To test the reproducibility of RPA and FABIA we run the algorithms on the same Preference Matrix hundred times, and for each trial we assess the misclassification error; the results are reported in Fig. 3. The figure shows the result obtained by the approaches in each iteration and its distance from the average results. Results clearly show that while the two approaches are compatible on average, FABIA retrieves the same solution in each iteration while RPA is much less stable.

Fig. 3.

Reproducibility. The methods have been run 100 times on the same Preference Matrix. Plots show the misclassification error in of each trials along with the distance from the mean (RPA mean = 1.93 %, FABIA mean = 1.95 %).
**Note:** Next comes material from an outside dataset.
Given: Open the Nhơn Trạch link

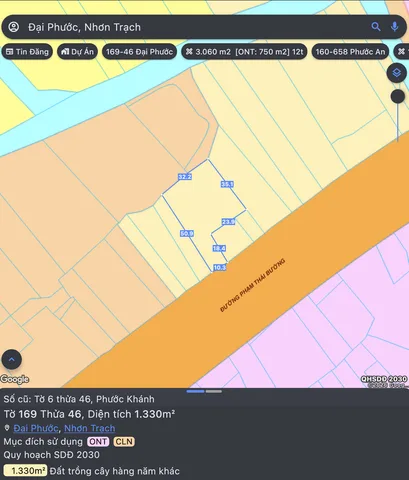Looking at the screenshot, I should click(90, 428).
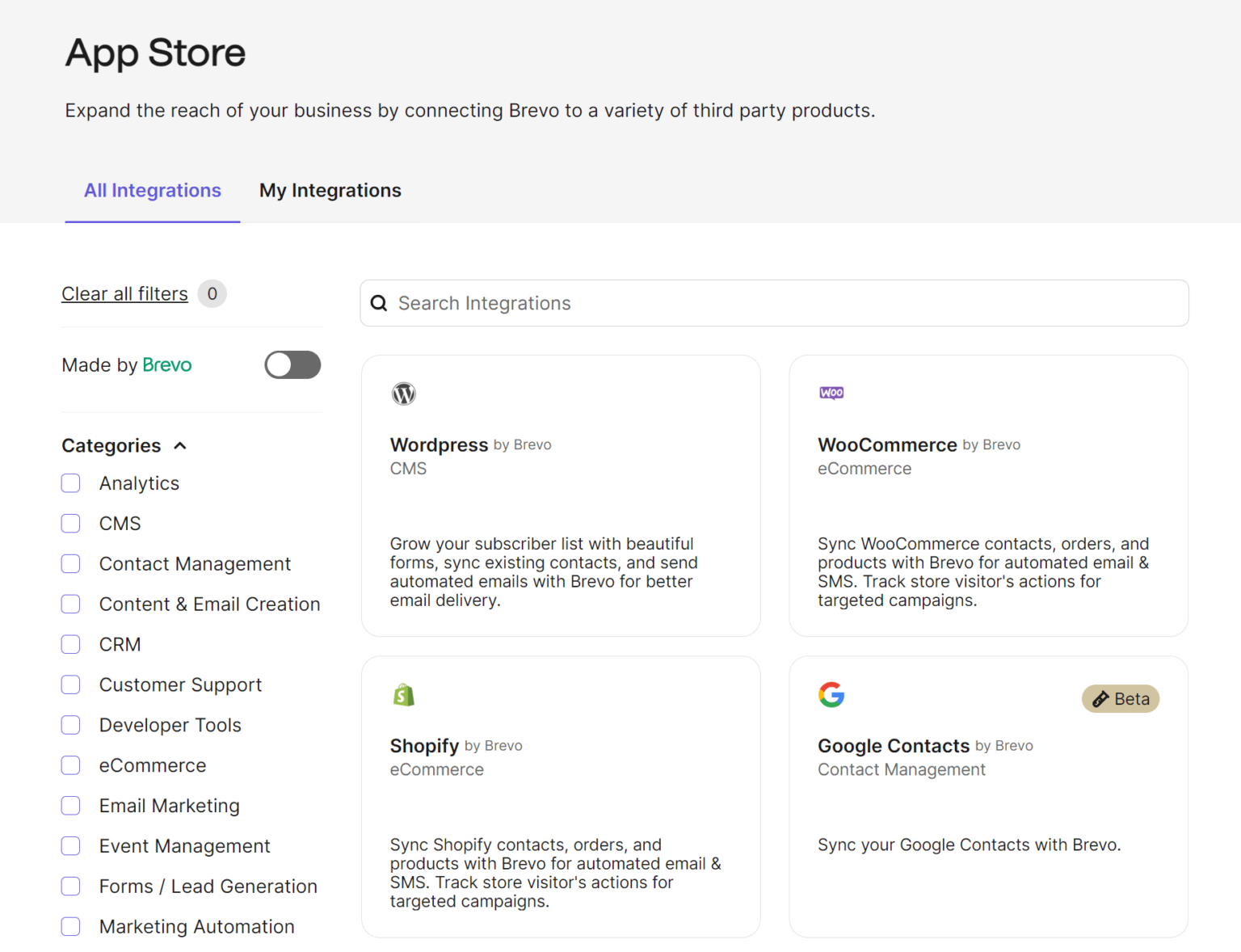Check the Email Marketing filter
The image size is (1241, 952).
[x=70, y=806]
5 Conclusion and Discussion

In this paper we present an alternative to clustering for the problem of Multiple Structure Recovery (MSR), namely biclustering. In general, biclustering techniques allow to retrieve superior and more accurate information than clustering approaches, characterizing each cluster of points with the subset of features that better describes them. The goal of biclustering approaches applied to MSR is isolate submatrices inside the Preference Matrix where a subset of points behave “coherently” in a subset of models/structures. We tested the recent probabilistic biclustering approach FABIA on the Adelaide benchmark dataset, proving that it favorably compares with the state of the art. Moreover we tested the reproducibility of the analyzed methods showing that FABIA is much more stable than the second competitor RPA.